= Station Outlet =

Station Outlets (US) or Terminal Units (ISO, CSA) consist of an outlet port with color-coded faceplate attached to a medical gas supply line, and primary and secondary check valves which open and close automatically upon use and disengagement from the system. In most jurisdictions, station outlets are required to be equipped with safety systems that prevent cross-connection errors, such as connecting a medical air flowmeter to an oxygen port. Hospitals mainly use DISS connections, though a wide variety of quick-connect adapters, based on male strikers and female outlet ports, are still in use today. These latter types are easier to connect, but are more prone to leaks and failure.

== Types ==

=== Diameter Index Safety System (DISS) ===

The Diameter Index Safety System, or DISS, was designed in 1959 by the Compressed Gas Association (CGA) specifically for medical gases at 200 psi or less. It uses unique, gas-specific threaded connections to fit equipment to station outlets. It is also used for the connection of additional features to equipment, such as in fixing a suction canister to a suction (Medical vacuum) regulator. Although DISS takes more time to affix, this has become the most popular choice as a threaded connection cannot disengage on its own.

■ **Supplied entries**
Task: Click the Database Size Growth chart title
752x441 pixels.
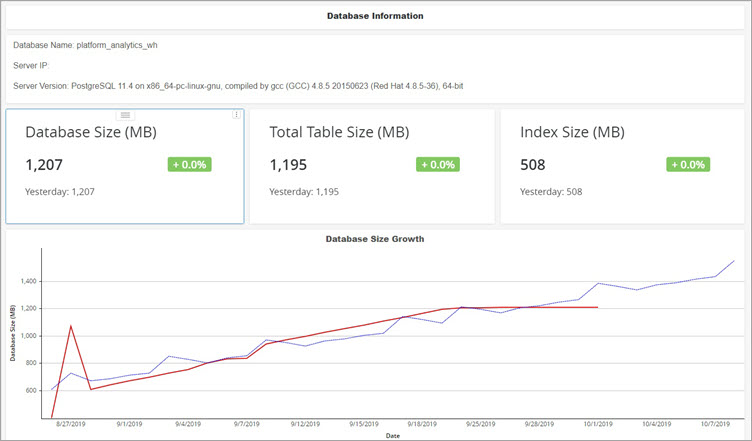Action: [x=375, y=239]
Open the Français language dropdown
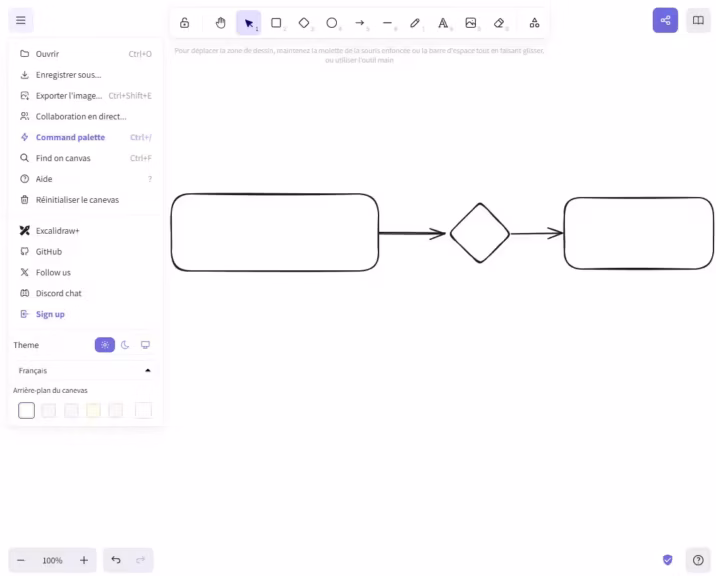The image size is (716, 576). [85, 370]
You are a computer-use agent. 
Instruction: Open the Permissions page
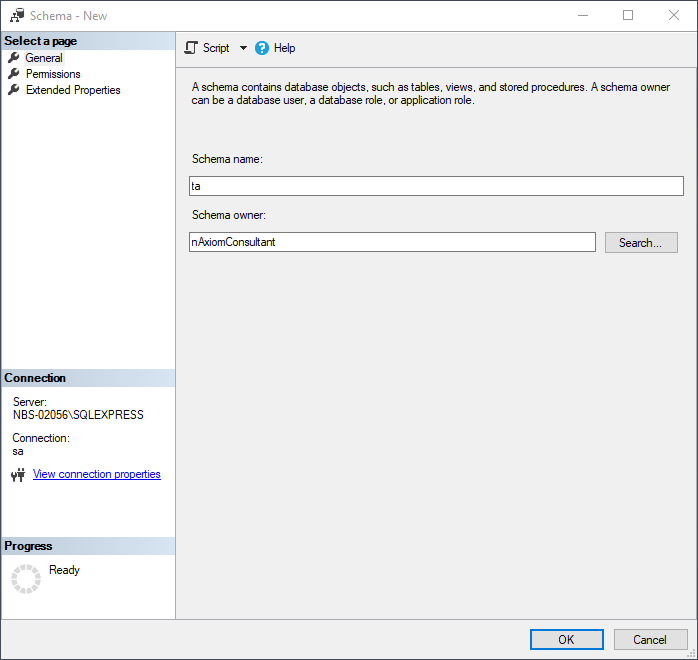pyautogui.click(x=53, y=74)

* * *

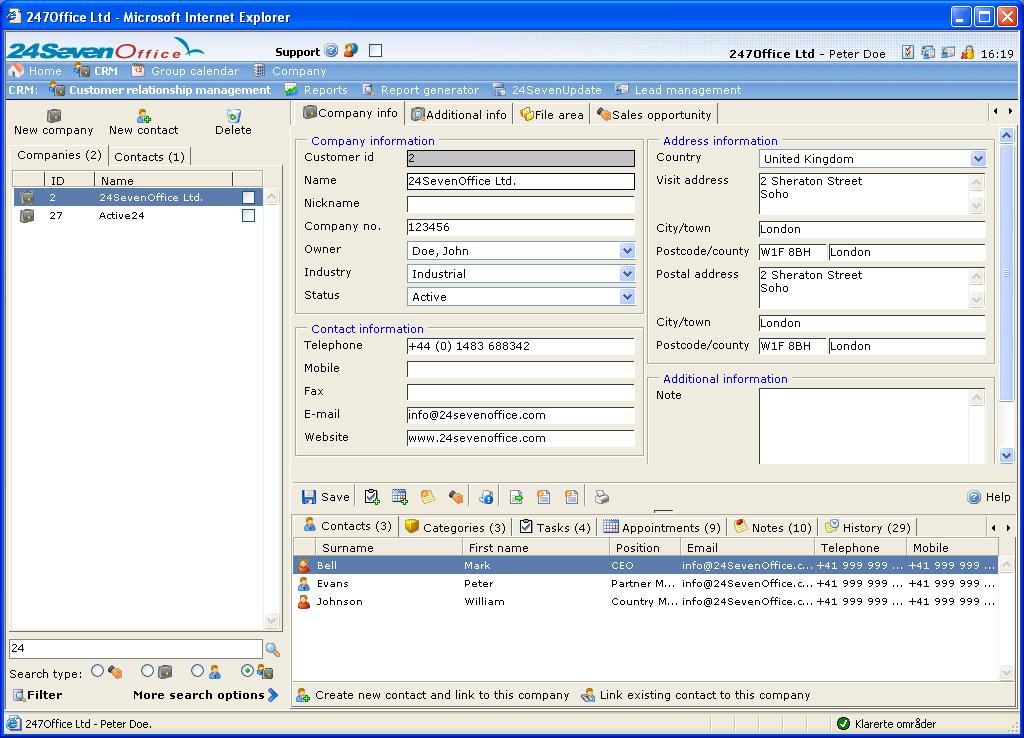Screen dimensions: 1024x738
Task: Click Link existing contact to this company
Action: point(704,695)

■ **Prompt**
Reproduce the full station outlet text word for word. The records have no connection to the text.

■ **Answer to this task**
= Station Outlet =

Station Outlets (US) or Terminal Units (ISO, CSA) consist of an outlet port with color-coded faceplate attached to a medical gas supply line, and primary and secondary check valves which open and close automatically upon use and disengagement from the system. In most jurisdictions, station outlets are required to be equipped with safety systems that prevent cross-connection errors, such as connecting a medical air flowmeter to an oxygen port. Hospitals mainly use DISS connections, though a wide variety of quick-connect adapters, based on male strikers and female outlet ports, are still in use today. These latter types are easier to connect, but are more prone to leaks and failure.

== Types ==

=== Diameter Index Safety System (DISS) ===

The Diameter Index Safety System, or DISS, was designed in 1959 by the Compressed Gas Association (CGA) specifically for medical gases at 200 psi or less. It uses unique, gas-specific threaded connections to fit equipment to station outlets. It is also used for the connection of additional features to equipment, such as in fixing a suction canister to a suction (Medical vacuum) regulator. Although DISS takes more time to affix, this has become the most popular choice as a threaded connection cannot disengage on its own.